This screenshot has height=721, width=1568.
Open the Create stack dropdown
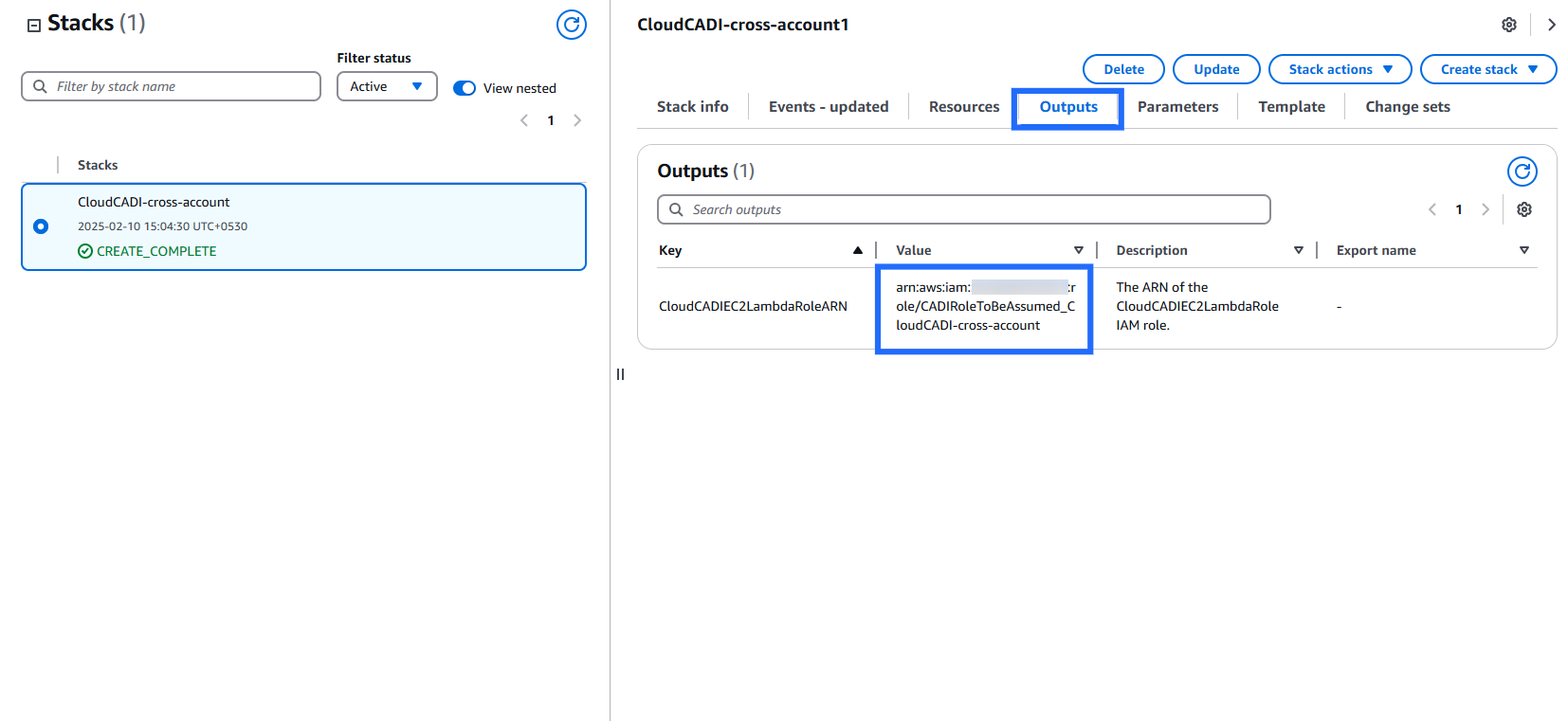coord(1487,69)
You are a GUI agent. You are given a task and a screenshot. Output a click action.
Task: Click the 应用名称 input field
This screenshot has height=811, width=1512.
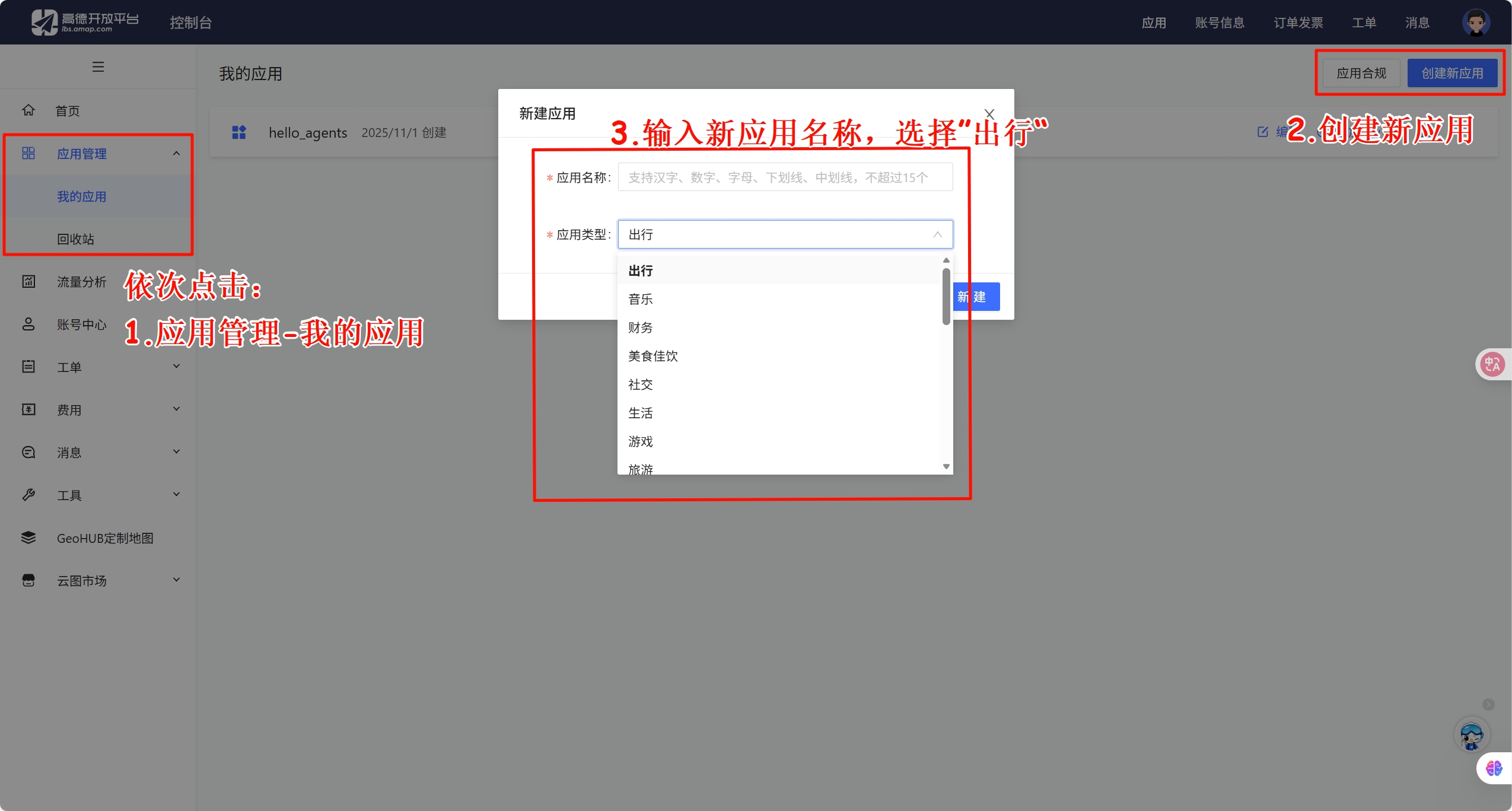pos(784,177)
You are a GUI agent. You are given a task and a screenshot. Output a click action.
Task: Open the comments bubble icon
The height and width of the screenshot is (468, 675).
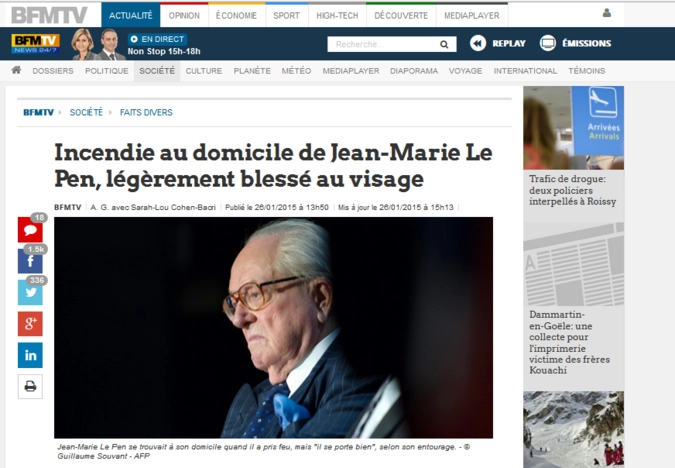coord(30,230)
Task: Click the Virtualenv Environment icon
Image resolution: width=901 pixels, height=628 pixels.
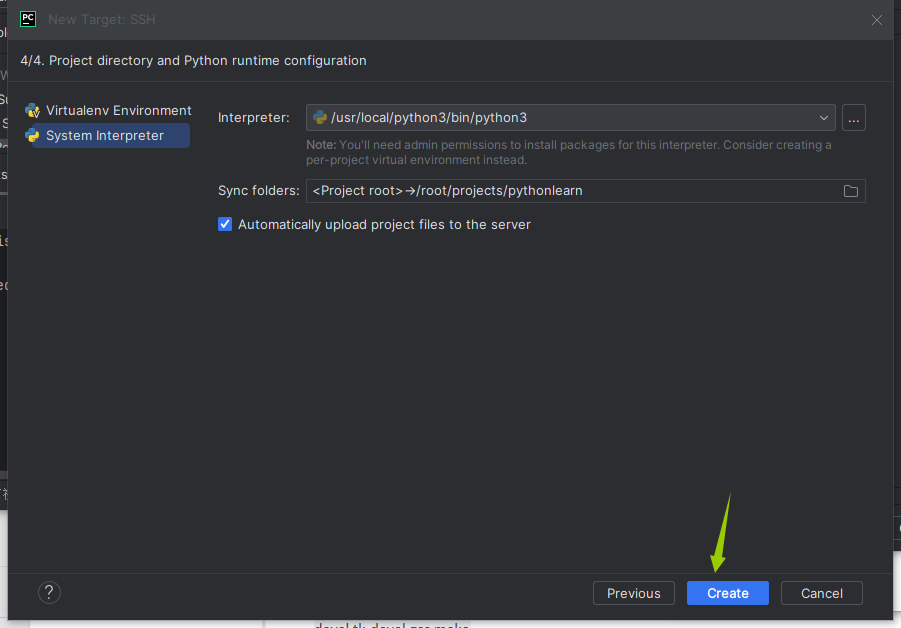Action: click(33, 111)
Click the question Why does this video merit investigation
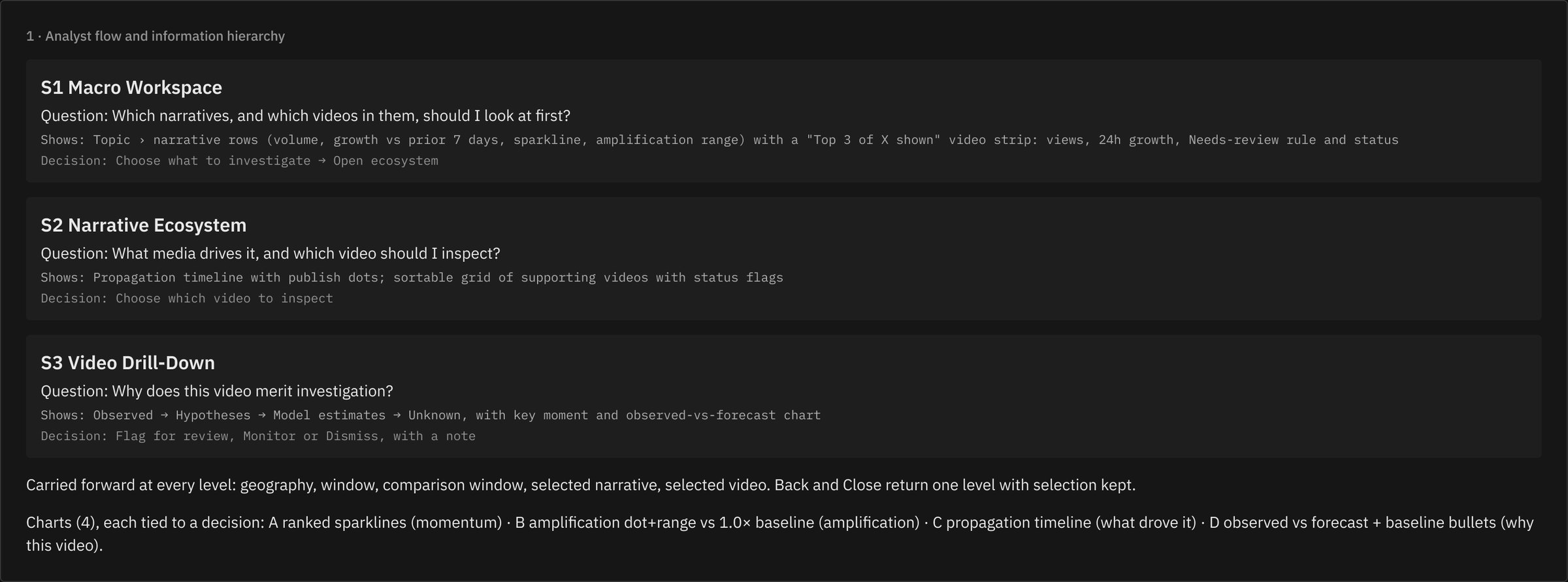The image size is (1568, 582). 217,391
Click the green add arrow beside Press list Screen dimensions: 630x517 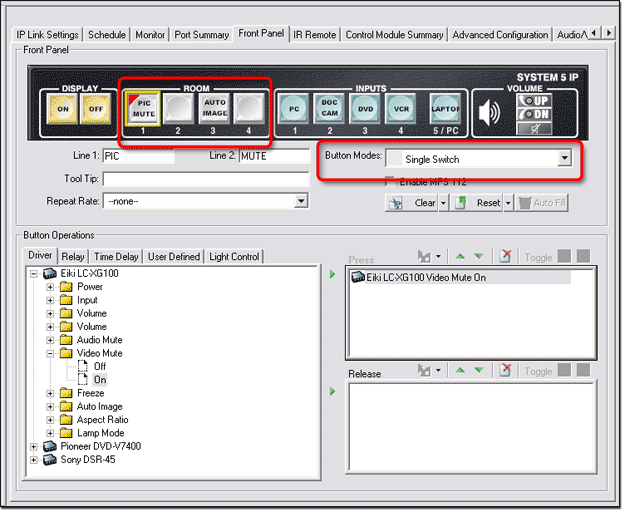point(333,274)
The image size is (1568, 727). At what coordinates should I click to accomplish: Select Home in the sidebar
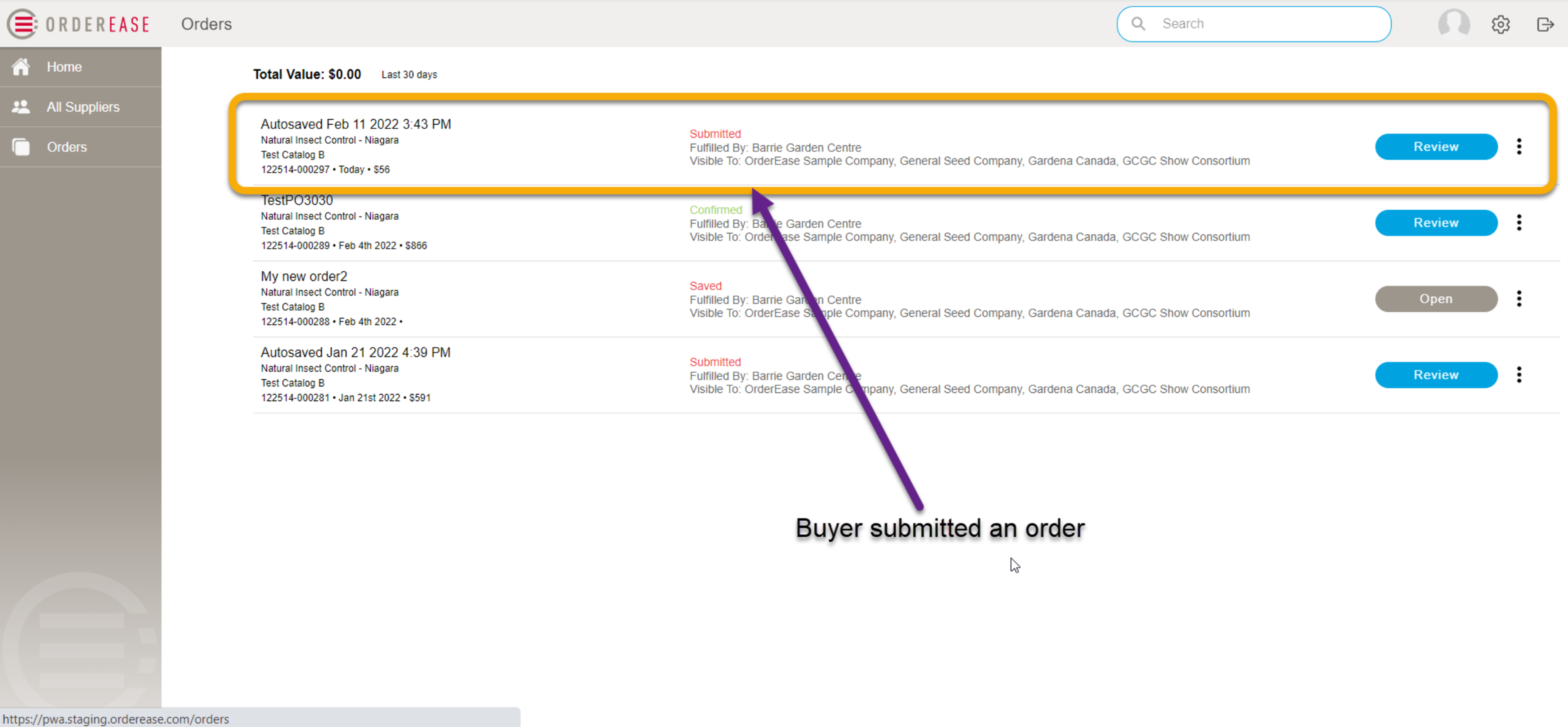pos(63,66)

------

Rewrite everything from the line containing "The image size is (1568, 727)." down to the end of the entries, substituting "navigation pane" for "sidebar" and keeping all else unchanged. Omit the pictures from your answer.

**Expected answer**
The image size is (1568, 727). At what coordinates should I click to accomplish: Select Home in the navigation pane
pos(63,66)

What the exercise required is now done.